Functional neural network for decision processing, a racing network of programmable neurons with fuzzy logic where the target operating model relies on the network itself
This proposes a new paradigm for decision processing with potential applications in finance, education, and medicine, though it appears incremental as it builds on existing neural network and fuzzy logic concepts.
The paper tackles modeling human decision-making by introducing a functional neural network with racing neurons and fuzzy logic, aiming to transform decision computation and enable neuromorphic chips for human-machine interaction.

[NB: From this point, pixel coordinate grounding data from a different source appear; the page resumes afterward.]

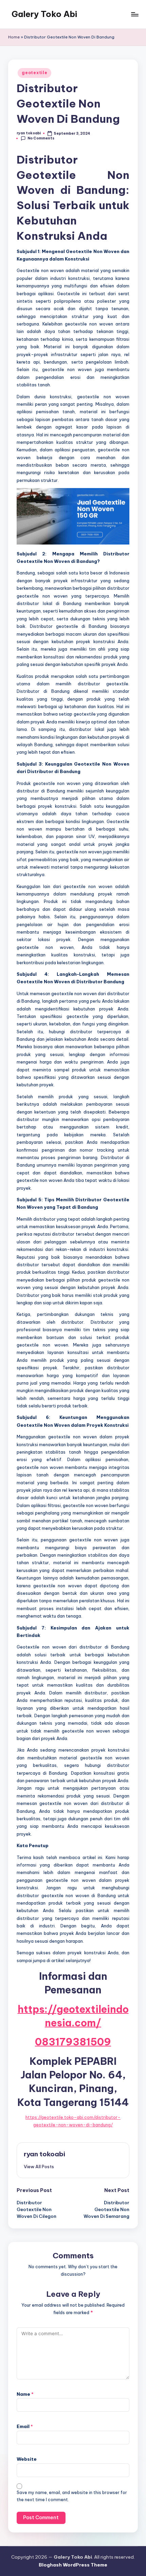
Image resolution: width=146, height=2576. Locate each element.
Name (25, 2394)
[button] (39, 2166)
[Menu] (134, 14)
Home (14, 37)
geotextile (34, 72)
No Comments (41, 138)
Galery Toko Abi (44, 14)
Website (27, 2459)
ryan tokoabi (44, 2154)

In this paper, we are introducing a novel model of artificial intelligence, the functional neural network for modeling of human decision-making processes. This neural network is composed of multiple artificial neurons racing in the network. Each of these neurons has a similar structure programmed independently by the users and composed of an intention wheel, a motor core and a sensory core representing the user itself and racing at a specific velocity. The mathematics of the neuron's formulation and the racing mechanism of multiple nodes in the network will be discussed, and the group decision process with fuzzy logic and the transformation of these conceptual methods into practical methods of simulation and in operations will be developed. Eventually, we will describe some possible future research directions in the fields of finance, education and medicine including the opportunity to design an intelligent learning agent with application in business operations supervision. We believe that this functional neural network has a promising potential to transform the way we can compute decision-making and lead to a new generation of neuromorphic chips for seamless human-machine interactions.